With the passing of years, the shop got to be known, and not just to the stranieri.  I had had it for over 20 years and could request a pension. My children were independent adults and it was time for me to do other things with my life.

8 thoughts on “Erika Shop II

  1. I have loved reading and hearing about your shop, but I am pretty sure it would have been full of dangerous temptations for me. For you, however, it sounds like a wonderful, timely setting for you to use your many varied skills.

    In addition to helping you make ends meet, your adventures there became a rich source of stories, interactions, and memories not just for yourself, but for your customers, as well. Francesca and Diana from Girarrosto still remember the wonder of finding treasures there as young girls.

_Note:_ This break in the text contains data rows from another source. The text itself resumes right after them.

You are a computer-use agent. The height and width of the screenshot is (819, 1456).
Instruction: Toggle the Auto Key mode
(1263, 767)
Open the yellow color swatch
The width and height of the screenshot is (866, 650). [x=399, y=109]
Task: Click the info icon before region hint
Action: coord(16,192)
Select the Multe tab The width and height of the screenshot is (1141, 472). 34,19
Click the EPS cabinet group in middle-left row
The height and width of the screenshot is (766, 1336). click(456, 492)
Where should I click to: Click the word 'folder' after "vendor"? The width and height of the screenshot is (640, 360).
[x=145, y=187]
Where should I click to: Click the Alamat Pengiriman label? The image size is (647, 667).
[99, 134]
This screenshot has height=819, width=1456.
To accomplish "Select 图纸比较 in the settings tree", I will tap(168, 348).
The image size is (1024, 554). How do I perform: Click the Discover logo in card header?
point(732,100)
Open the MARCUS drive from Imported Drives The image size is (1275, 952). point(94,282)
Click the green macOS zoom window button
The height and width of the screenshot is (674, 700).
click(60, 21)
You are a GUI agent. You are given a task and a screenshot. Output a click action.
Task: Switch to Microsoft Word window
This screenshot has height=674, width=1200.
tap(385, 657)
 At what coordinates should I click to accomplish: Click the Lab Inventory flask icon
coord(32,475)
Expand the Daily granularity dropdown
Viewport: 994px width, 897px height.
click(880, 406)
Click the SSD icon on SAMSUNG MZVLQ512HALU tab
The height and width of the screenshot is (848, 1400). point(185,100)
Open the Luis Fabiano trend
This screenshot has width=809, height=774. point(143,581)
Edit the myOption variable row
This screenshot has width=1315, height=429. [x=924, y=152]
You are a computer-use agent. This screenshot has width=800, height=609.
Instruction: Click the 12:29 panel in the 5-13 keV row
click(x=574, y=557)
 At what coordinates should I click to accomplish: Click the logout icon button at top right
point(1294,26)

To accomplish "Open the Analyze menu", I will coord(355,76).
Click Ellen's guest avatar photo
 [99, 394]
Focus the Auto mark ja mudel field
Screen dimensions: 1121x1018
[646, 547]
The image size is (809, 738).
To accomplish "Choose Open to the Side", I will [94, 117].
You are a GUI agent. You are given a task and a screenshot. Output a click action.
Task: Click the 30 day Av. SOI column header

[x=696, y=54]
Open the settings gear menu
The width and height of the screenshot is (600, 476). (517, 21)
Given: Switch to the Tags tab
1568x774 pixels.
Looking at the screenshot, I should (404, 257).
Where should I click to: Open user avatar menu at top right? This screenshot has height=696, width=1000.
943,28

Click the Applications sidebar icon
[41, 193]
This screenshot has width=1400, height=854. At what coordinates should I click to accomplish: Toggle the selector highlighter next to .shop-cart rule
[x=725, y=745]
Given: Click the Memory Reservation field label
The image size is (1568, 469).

    The drawings and photos enhance this slice of life à la Erika. A unique gift shop, indeed!

    Envoyé de mon Di-Phone

    Liked by 1 person

  2. I love these stories particularly because I didn’t know the shop. I feel I can glimpse “un tempo che fu” in a city I have loved. Thank you Erika!

    Liked by 1 person

  3. The photo of you in front of the shop contrasts nicely with the pot-pourri of objects and activity in this piece. What a busy shopkeeper, mother, translator, social worker, psychologist, observer, and all-around “rescuer” you were! And with the exception of “shopkeeper,” those terms still apply.

    Per fortuna, the writer who was always there has come to the forefront.

    Envoyé de mon Di-Phone

    Liked by 1 person

  4. Such varied stories you can tell! Some are poignant, even painful reminiscences, but others a delight. It’s nice that some long-standing friendships were formed.